Na saga construída por José Umberto, e de "parabelo na mão", o grupo se mantém unido, mesmo envolto em desafios internos, mas demonstrando o espírito vivo da resistência, na busca por vingar o líder morto e em meio ao desespero da fuga. O amor e o ódio calçam a mesma alpercata de couro. Uma volante os persegue e parece estar sempre próxima. No encalço. 
Na invasão da fazenda da Baronesa da Água Branca, uma viúva de marido assassinado por Lampião, muito bem interpretada por Christiane Veigga, em diálogo travado com Lua Nova, o chefe do bando, vivido de modo impagável e implacável por Jackson Costa, o viés da conversa é sinalizado pela arrogância da Baronesa frente à rebeldia vingativa do cangaceiro contra a exploração do coronelismo, em exemplo claro da luta de classes que demarca a saga dos bandoleiros e leva à impactante cena do estupro.

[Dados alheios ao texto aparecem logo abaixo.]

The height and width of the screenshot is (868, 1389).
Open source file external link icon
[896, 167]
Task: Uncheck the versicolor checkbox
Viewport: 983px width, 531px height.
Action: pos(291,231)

Responsáveis por promoverem saques, assassinatos, torturas e estupros como forma de vingar as injustiças que suas famílias sofreram na mão das oligarquias - como foi o caso do próprio Lampião - ainda assim os cangaceiros ganham a simpatia de algumas comunidades no universo rural do Nordeste brasileiro, onde eram tratados como heróis justiceiros, aos quais os coiteiros e mesmo autoridades forneciam abrigo, alimento, armas e munições.

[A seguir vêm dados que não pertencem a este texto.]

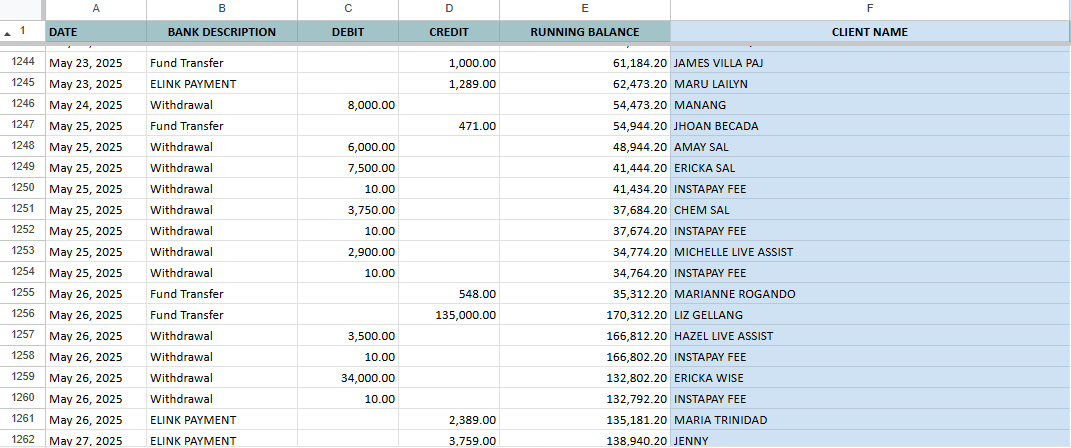Click the collapse arrow beside row 1
1071x448 pixels.
8,33
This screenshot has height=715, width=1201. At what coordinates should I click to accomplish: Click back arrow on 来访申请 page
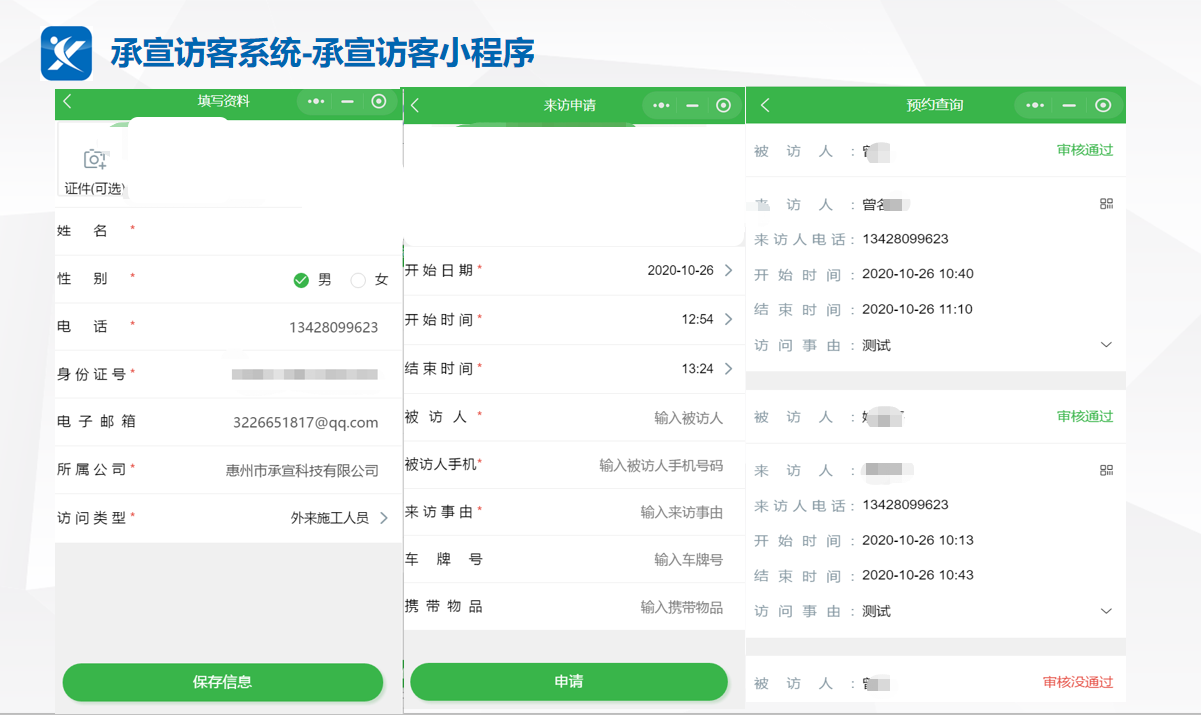pos(416,105)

O filme percorre locações por diversos pontos da exuberante Chapada Diamantina e há  sequências de diálogos em que as cenas transitam, simultaneamente, por diversas dessas cavernas e  montanhas rochosas. 
Ainda que o filme sinalize aspectos políticos e relações de poder, o certo é que o cangaço (1870-1940) teve o seu fim a partir da decisão do então presidente da República, Getúlio Vargas (inclusive em ordem ao interventor em Alagoas), de eliminar todo e qualquer foco de desordem sobre o território nacional. 
O regime ditatorial, denominado Estado Novo (1937-1945), incluiu Lampião e seus cangaceiros na categoria de extremistas, com as cabeças a prêmio sob vultosas recompensas. A lenda, contudo, e pelo visto, continua viva. "Revoada" é a melhor prova disso. 
Sim, é um emblema mais que simbólico o fato de "Revoada" ter sido laureado com o Troféu Cacto de Ouro nas categorias "Melhor Atriz" - Analu Tavares, "Melhor Figurino" - Zuarte Júnior, e "Melhor Maquiagem" – Wilson D'Argolo, no 10° Encontro Nacional de Cinema e Vídeo dos Sertões, em Floriano, no Piauí.